Dataminers have revealed that more of Fortnite’s current reality will be bent and re-shaped by its mysterious tree in the weeks ahead. As the season isn’t set to end until mid-September and a new update comes out every Tuesday, the nostalgia train has perhaps hardly left the station.
With this in mind, I asked the Fortnite community to tell me which POIs and landmarks they’d like to see resurface on the island this season. To my surprise, answers varied wildly, with remarkably few repeats despite dozens of replies. Here are some of the many past hangouts Fortnite fans hope to see on the island soon thanks to the Reality Tree’s unique powers.
I would absolutely adore having The Agency, Lonely Lodge, The Fortilla, or Misty Meadows back in the game with a Bloom!
— EniofANexus (@youhavemyword77) June 30, 2022
🤔We haven't really seen a town POI on Chapter 3 map which uses those quaint half-timbered houses used in Chapter 1 for Happy Hamlet (in snow biome) and in Chapter 2 for Misty Meadows (at lake) & Craggy Cliffs (at coast). Have we?
— Knusperfrosch (@schwanenwald) June 30, 2022
im hoping for a poi from chapter 2 season like the agency, but if not i would like a dusty divot themed location
— SomebodyYouKnow (@SomebodyYKVR) June 30, 2022
Misty Meadows my beloved.
Frenzy Farm or Corny Crops too since we don't have any farm POIs in Chapter 3.

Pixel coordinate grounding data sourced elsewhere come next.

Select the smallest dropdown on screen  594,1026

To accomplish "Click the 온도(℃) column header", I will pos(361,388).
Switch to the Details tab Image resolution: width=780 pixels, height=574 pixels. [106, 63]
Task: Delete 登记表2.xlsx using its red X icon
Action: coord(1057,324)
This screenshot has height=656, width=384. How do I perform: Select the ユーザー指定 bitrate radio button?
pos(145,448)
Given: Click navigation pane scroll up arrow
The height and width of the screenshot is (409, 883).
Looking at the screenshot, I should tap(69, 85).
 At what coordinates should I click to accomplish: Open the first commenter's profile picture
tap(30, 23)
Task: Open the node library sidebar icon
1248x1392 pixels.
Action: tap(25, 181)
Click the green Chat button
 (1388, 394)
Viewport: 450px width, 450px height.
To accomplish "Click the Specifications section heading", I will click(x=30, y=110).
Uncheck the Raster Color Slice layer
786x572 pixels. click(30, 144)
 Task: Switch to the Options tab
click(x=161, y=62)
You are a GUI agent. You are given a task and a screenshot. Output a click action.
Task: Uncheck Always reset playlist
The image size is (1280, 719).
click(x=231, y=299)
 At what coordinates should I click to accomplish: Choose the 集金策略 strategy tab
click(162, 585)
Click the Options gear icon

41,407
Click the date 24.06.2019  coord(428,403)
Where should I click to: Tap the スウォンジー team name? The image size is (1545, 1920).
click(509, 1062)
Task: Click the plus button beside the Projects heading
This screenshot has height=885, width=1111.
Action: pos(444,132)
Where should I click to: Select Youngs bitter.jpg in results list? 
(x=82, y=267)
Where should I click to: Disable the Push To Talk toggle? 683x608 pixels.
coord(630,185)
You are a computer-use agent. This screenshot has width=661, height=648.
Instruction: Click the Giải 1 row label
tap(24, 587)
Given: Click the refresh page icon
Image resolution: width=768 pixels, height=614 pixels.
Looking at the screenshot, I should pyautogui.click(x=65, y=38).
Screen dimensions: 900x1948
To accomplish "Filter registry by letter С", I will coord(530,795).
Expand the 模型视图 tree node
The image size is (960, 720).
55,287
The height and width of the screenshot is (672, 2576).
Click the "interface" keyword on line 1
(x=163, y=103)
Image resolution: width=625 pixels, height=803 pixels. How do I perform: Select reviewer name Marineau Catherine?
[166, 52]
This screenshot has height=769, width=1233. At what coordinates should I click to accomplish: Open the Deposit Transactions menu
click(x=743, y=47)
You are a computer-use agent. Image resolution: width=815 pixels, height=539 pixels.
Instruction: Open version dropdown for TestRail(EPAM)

— eb boy (@ebboy53) June 30, 2022
Plz plz bring back pleasant park or lazy lake
— Tyler Guthrie (follows you) (@TylerGu47506141) June 30, 2022
If I'm being honest, I don't really like how they're reusing the Coliseum and Coral Castle assets, I'd rather have diversity in each POI
The Agency, Lazy Links, Paradise Palms, Retail Row, Junk Junction and Haunted Hills are some of the buildings I'd like to see
— Ako | Fortnite News (@FNChiefAko) June 30, 2022
Would love to see Haunted Hills or Lucky Landing from Chapter 1. Not sure if they've come back. Haven't had a chance to play the last few days.
— GeekyAcrylics (@sedoster) June 29, 2022
Retail Row, Weeping Woods, The Agency and The Rig
— ᴛʜᴇ ᴏʀɪɢɪɴ (@Fortnite_Origin) June 30, 2022
The Yatch, would love to see Sleepy Sound with a Yatch inside the Gulf!
Also i would love the return of Tomato Town or Lucky Landing— Omega Lama (@Lamalucis) June 30, 2022
Lazy Links, Obviously. 😄
— Andrew Potter (@POTPOT3323) June 30, 2022
Those who expounded on their picks often backed up what I already suspected: We’re each nostalgic for some POI from our earliest Fortnite days, when the game was brand-new and there was so much to learn. It’s not necessarily that the game is worse now, though perhaps some would argue that. It’s just that people, by their nature, like the cozy feelings that rise up when they think of some unreachable time in their past. This is true in Fortnite as it is in many parts of life.
The Reality Tree is thus an interesting experiment in fan service. A live-service game like Fortnite will change dramatically and frequently, meaning some seasons are remembered more fondly than others, some vaulted weapons are missed dearly, and the memories we each have exploring the island can’t really be replicated because the game is always moving forward, always being reinvented.
Soon, we’ll probably learn the reality-bending powers of this “Bloomwatcher” constitute yet another existential threat to Loopers everywhere. But until we understand it better, I and many other fans are content to use its powers to recall each of our earliest landings in a game that is in a constant state of change.